Last week, the Trump administration released a rule allowing employers to make a pre-tax insurance contribution to employee Health Reimbursement Accounts (HRAs) to purchase individual coverage starting in 2020.
The contributions can be used to buy both Affordable Care Act (ACA) and non-ACA compliant coverage (in some instances).
The Wall Street Journal is reporting that the administration projects that approximately 800,000 workers will gain coverage as a result of the rule and will ultimately impact 10 million individuals with employer-based coverage.
The rule includes a provision that prohibits employers from offering employees both traditional employer-sponsored insurance and an HRA contribution.
To minimize the risk of employers segmenting their employees based on health status and putting their high-cost employees in the individual market, the rule includes a requirement that minimum class sizes will be based on the size of the employer.
Employers are also prohibited from creating a class that includes only workers younger than 25.
The overall effect of this shift for hospitals should be, on average, relatively small given the number of individuals with employer-sponsored insurance impacted is less than 6% of the 156 million Americans with employer-sponsored insurance.
However, the effect on hospital finances will likely be more pronounced in some markets than others.
I anticipate areas where small businesses that employ a lower-skilled/wage workforce are the predominate employer type will see more employers transition their employees into a defined- contribution model (away from a defined benefit).
Like other exchange enrollees, employees who use an employer provided HRA credit to purchase exchange coverage will select bronze or silver products to reduce their out of pocket premiums. If the deductibles and cost sharing are higher and the networks narrower in these exchange products than the deductibles that the approximately 9.2 million shifters are currently enrolled in, then hospitals can expect to see an increase in bad debt and financial assistance write offs, which would put pressure on overall margins.
For health plans offering exchange products, the results could be more significant. The 10 million people estimated to receive coverage from an exchange product as a result of this rule would almost double enrollment when compared to 2019’s finally tally of 11.4 million in the state-based and federally facilitated exchanges. Despite the increase in size, it’s unlikely this would cause payment rate compression in these products as was widely feared when the ACA was first passed.
The effect on premiums is hard to predict at this point. Although substantial growth in the market may attract new entrants, potentially putting downward pressure on premiums, rates will largely depend on health plan assumptions about whether or not employers try to use the HRA subsidy as a way to cap their liability for high-cost individuals by shifting them into the exchange.

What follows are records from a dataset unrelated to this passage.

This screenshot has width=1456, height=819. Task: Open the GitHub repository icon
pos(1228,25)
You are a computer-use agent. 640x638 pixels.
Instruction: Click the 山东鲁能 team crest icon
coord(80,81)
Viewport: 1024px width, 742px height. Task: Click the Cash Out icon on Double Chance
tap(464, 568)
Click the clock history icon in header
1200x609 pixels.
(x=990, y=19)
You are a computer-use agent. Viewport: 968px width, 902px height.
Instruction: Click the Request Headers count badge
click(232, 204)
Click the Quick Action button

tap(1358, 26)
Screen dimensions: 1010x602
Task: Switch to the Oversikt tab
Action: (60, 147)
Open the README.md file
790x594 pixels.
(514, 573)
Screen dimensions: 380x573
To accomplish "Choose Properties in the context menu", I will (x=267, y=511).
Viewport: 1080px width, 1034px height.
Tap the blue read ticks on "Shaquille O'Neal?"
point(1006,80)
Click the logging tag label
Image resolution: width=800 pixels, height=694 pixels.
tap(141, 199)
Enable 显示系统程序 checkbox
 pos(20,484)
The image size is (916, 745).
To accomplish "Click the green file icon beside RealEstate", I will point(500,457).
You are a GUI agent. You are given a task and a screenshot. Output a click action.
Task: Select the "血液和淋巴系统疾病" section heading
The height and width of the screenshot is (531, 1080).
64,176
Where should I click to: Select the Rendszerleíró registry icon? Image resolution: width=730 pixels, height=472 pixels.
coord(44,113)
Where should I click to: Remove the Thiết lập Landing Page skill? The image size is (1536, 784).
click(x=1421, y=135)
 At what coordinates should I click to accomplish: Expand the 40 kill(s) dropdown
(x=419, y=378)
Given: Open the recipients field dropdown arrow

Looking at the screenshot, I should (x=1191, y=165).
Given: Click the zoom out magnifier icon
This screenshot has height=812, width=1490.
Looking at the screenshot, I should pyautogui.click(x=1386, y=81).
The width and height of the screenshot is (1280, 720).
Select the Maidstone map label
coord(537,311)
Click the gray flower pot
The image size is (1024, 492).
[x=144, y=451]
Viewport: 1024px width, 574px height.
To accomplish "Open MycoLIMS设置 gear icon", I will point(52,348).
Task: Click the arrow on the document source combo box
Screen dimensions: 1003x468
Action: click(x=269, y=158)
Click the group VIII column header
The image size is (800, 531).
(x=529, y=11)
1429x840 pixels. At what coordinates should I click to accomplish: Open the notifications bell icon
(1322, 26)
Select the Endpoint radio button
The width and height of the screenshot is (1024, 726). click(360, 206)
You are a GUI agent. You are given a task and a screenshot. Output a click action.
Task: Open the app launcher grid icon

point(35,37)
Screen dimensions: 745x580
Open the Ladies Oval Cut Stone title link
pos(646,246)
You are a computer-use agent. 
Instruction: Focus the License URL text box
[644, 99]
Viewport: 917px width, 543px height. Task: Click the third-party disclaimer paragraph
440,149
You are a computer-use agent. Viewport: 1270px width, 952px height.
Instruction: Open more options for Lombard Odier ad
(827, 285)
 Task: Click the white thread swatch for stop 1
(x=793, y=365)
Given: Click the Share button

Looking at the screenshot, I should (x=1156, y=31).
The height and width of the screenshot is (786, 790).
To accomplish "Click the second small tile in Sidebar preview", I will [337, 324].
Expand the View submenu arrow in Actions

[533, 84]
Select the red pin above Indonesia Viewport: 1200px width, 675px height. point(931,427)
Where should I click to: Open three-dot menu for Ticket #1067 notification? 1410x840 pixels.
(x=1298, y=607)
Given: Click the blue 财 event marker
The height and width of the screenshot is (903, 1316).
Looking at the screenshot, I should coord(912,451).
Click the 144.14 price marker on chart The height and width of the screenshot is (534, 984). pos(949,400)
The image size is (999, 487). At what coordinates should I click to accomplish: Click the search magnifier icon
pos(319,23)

If plans believe this will occur, we’ll see premium spikes based on assumptions of increased adverse selection risk. If they don’t, then, increases will likely be largely in line with trend (assuming no significant risk of regulatory changes that would impact premiums). Like the early exchange years, we can expect to see a wide range in actuarial assumptions and pricing approaches as exchange plans gain experience with this new segment of the market.